Artificial intelligence is redefining the scope of cybersecurity. In the face of systems capable of learning, reasoning, and acting autonomously, traditional approaches are no longer sufficient. It is against this backdrop that the ISO/IEC 27090 standard has emerged—currently in the FDIS (Final Draft International Standard) stage since July 2025, the stage preceding its official publication. A reference framework designed specifically to address the threats and failures unique to AI systems.

Whether you’re a CISO, an AI solutions provider, or a compliance officer, this article provides the insights you need to understand the benefits of AI and plan for its integration into your security strategy.
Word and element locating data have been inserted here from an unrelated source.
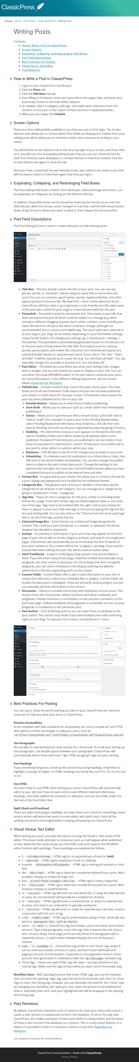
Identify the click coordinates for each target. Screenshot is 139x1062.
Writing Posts (32, 31)
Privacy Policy (70, 1056)
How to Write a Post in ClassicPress (44, 45)
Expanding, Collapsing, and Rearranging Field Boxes (54, 54)
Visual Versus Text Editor (37, 66)
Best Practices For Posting (38, 62)
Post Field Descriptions (36, 58)
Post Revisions (31, 70)
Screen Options (32, 49)
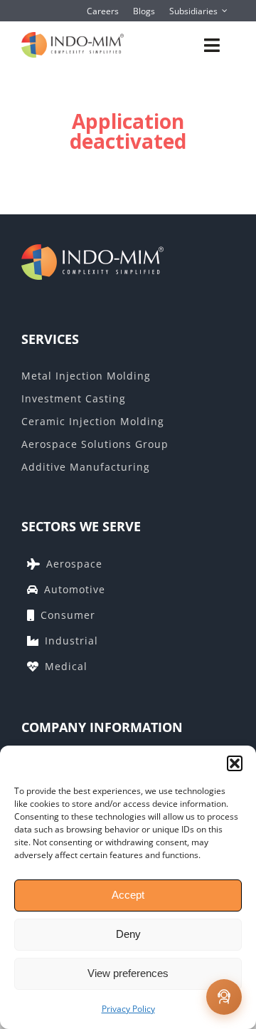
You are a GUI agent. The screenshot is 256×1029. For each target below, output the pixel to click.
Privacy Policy (128, 1009)
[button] (235, 763)
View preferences (128, 973)
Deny (128, 934)
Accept (128, 895)
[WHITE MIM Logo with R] (54, 251)
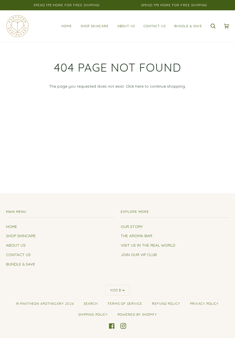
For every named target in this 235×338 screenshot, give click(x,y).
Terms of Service (124, 304)
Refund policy (166, 304)
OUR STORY (132, 226)
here (139, 86)
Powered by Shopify (137, 315)
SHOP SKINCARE (21, 235)
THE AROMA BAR (136, 235)
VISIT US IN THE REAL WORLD (148, 245)
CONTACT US (18, 254)
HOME (11, 226)
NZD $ (115, 290)
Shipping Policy (93, 315)
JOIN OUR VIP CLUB (139, 254)
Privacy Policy (204, 304)
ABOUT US (16, 245)
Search (91, 304)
Why Traditional Cybersecurity Is No Longer Enough in the Face of AI

Cybersecurity has historically been based on three fundamental pillars: confidentiality, integrity, and availability (the CID triad). These principles have shaped decades of best practices, from access management to business continuity plans.

But AI is fundamentally changing the game. Organizations are rolling out conversational assistants (ChatGPT, Copilot), autonomous agents, RAG (Retrieval-Augmented Generation) architectures, recommendation systems, and machine learning pipelines on a massive scale. These systems are no longer just software: they learn from data, interact with users, and can act autonomously.

This development introduces new attack vectors that traditional cybersecurity does not cover:

• Manipulating training data to bias a model

• Exploiting a model's outputs to extract sensitive data

• Prompt injection attacks to bypass security measures

• The theft or reconstruction of a proprietary model

Securing AI therefore means applying cybersecurity principles to a new generation of digital systems—using methods and tools tailored to their specific characteristics.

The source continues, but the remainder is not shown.